Chiala’s summary observes that Don Bosco made some suggestions in the interpretation, but unlike Boggero he is not specific about what they were. He furnishes a few more details or variants: the ships fighting the Church are “the powers of the world”; the Church “now and then suffers damages, symbolized by the holes made in the big ship by the weapons, but a breeze from the Almighty and the Blessed Virgin is enough to repair those damages, those losses of some souls.” In keeping with the view that this is a fable or apolog, Chiala presents the moral, presumably still paraphrasing Father Rua: “The moral, then, is that we have only two means to stand firm in this confusion, devotion to the Virgin Mary and frequent reception of the sacraments, striving in every way to venerate them and spread that veneration.”
Neither Father Rua nor Don Bosco commented upon the double fall and death of the Pope. According to Chiala, when Don Bosco came down from the rostrum he told seminarian Francis Provera that if he were asked about that another evening, he would comment upon it. So it was supposed to mean something. Chiala ventured his own opinions:
It seems to me that he wanted to indicate that the now living Pontiff will not see the end of these afflictions, will fall once from his throne but will return to it, and that peace will be restored to Christianity only under another Pope, who will succeed Pius IX right after his death. The ships at a distance, I think, would be the infidel nations who will draw closer to the faith.
Running out of space, Chiala closed by suggesting to Oreglia that if he wanted “a more genuine exposition” of Don Bosco’s words he should consult Father Rua and then confirm that report with Don Bosco himself.

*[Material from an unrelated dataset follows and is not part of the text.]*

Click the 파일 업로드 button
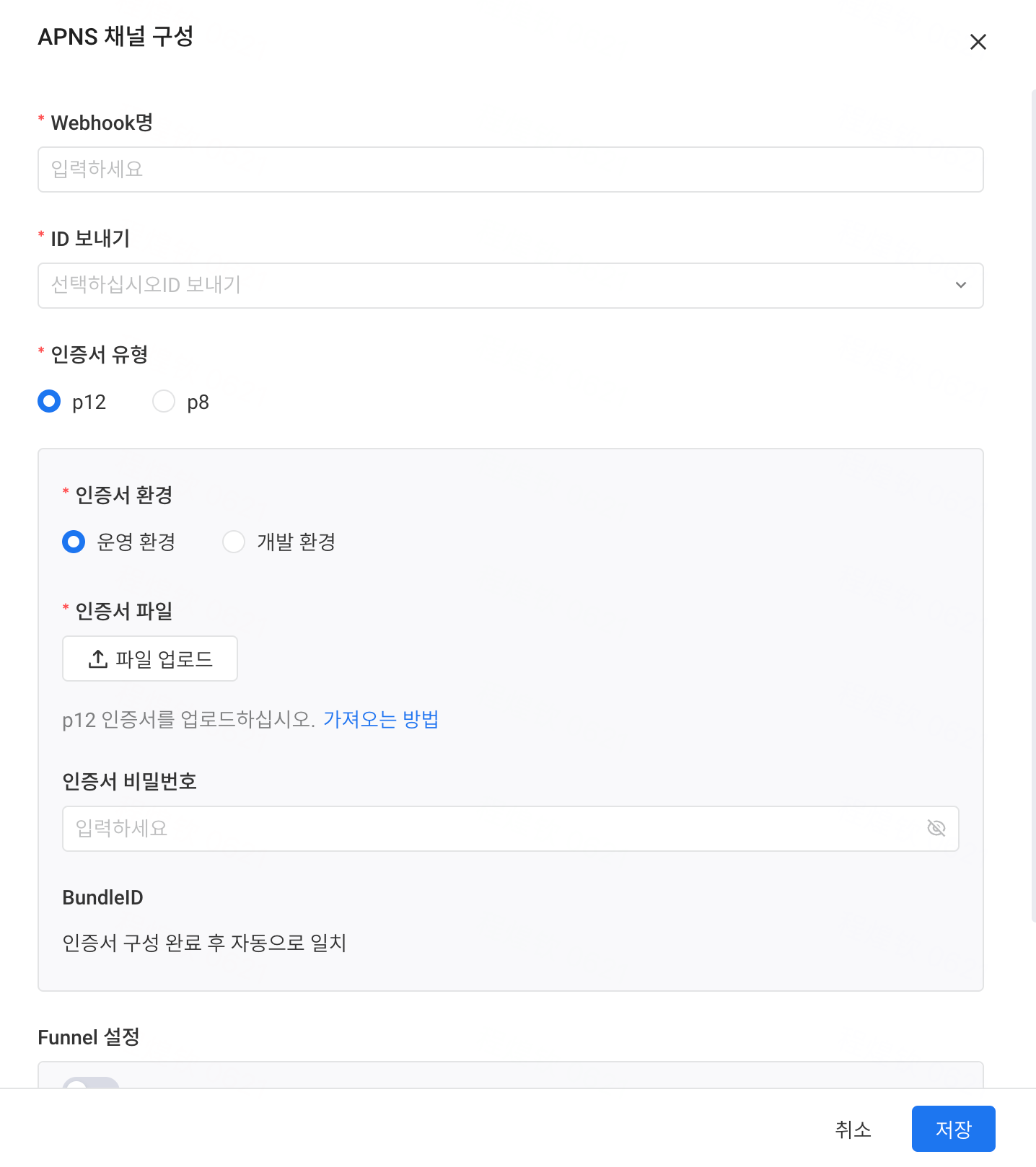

Those are the primary sources for what we commonly call the “Dream” of the Two Pillars. I put Dream in quotation marks because, as we have seen, Don Bosco does not present it as a dream but as a parable. When he came to record it in The Biographical Memoirs, Father Lemoyne added a number of passages, some significant and some not, including one in which Don Bosco called his tale a dream, reference to a storm, a fleet supporting the Pope’s ship, two papally summoned conferences of the captains of the allied ships, “indescribable rejoicing” on the enemy ships at the damage they do the Pope’s ship, and a conclave of the allied captains to elect a new Pope. It seems to me that a supporting fleet and several conferences of the Pope and his captains are significant, not just details that one or another source might have accidentally omitted. The principal ship is no longer the Church, but the Holy See, with a supporting fleet that represents either the Catholic nations or the local churches. The meeting of the captains on the bridge of the papal ship may easily be taken to be the First Vatican Council, still more than seven years in the future. But what of the second conference, which takes place under the same Pope? And where did this new material and come from?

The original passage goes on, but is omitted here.